Olaf Hoskuldson now stayed at home in much honour, as has been told before. There was a man named Gudmund, who was the son of Solround, and lived at Asbjornness north in Willowdale. He wooed Thurid, and got her and a great deal of wealth with her. Thurid was a wise woman, high-tempered and most stirring. Their sons were called Hall and Bardi and Stein and Steingrim. Gudrun and Olof were their daughters. Thorbjorg, Olaf's daughter, was of women the most beautiful and stout of build. She was called Thorbjorg the Stout, and was married west in Waterfirth to Asgeir, the son of Knott. He was a noble man. Their son was Kjartan, father of Thorvald, the father of Thord, the father of Snorri, the father of Thorvald, from whom is sprung the Waterfirth race. Afterwards, Vermund, the son of Thorgrim, had Thorbjorg for wife. Their daughter was Thorfinna, whom Thorstein Kuggason had for wife. Bergthora, Olaf's daughter, was married west in Deepfirth to Thorhall the Priest. Their son was Kjartan, father of Smith-Sturla, the foster son of Thord Gilson. Olaf Peacock had many costly cattle. He had one very good ox named Harri; it was dapple-grey of coat, and bigger than any other of his cattle. It had four horns, two great and fair ones, the third stood straight up, and a fourth stood out of its forehead, stretching down below its eyes. It was with this that he opened the ice in winter to get water.

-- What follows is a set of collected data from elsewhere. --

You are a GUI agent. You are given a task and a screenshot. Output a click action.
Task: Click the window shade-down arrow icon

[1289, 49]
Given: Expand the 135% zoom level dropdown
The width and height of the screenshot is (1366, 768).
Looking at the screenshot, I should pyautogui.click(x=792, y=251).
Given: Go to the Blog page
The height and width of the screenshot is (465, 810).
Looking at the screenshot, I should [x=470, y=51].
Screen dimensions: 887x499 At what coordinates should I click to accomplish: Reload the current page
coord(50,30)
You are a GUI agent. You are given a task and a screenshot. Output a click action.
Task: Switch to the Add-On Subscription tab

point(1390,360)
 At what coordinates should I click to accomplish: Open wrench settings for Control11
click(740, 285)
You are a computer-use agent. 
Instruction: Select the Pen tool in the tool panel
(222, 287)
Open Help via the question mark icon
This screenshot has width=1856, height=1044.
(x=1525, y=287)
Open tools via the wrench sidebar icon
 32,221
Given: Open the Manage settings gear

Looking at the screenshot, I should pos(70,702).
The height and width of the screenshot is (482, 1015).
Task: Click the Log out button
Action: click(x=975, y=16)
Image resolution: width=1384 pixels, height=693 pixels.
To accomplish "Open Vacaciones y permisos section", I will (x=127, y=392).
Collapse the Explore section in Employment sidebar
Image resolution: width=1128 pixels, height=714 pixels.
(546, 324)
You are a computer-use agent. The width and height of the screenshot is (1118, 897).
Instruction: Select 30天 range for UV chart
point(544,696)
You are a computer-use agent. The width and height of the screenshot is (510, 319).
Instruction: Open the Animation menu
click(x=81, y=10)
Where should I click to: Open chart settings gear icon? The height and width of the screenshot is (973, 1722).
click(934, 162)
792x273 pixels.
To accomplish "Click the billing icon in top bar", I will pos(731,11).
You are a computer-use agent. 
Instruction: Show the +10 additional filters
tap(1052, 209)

He scraped snow away to get at pasture like a horse. One very hard winter he went from Herdholt into the Broadfirth-Dales to a place that is now called Harristead. There he roamed through the winter with sixteen other cattle, and got grazing for them all. In the spring he returned to the home pastures, to the place now called Harri's- Lair in Herdholt land. When Harri was eighteen winters old his ice-breaking horn fell off, and that same autumn Olaf had him killed. The next night Olaf dreamed that a woman came to him, and she was great and wrathful to look at.

She spoke and said: "Are you asleep?" He said he was awake.

The woman said, "You are asleep, though it comes to the same thing as if you were awake. You have had my son slain, and let him come to my hand in a shapeless plight, and for this deed you shall see your son bloodstained all over through my doing, and him I shall choose thereto whom I know you would like to lose least of all."

After that she disappeared, and Olaf woke up and still thought he saw the features of the woman. Olaf took the dream very much to heart, and told it to his friends, but no one could read it to his liking. He thought those spoke best about this matter who said that what had appeared to him was only a dream or fancy.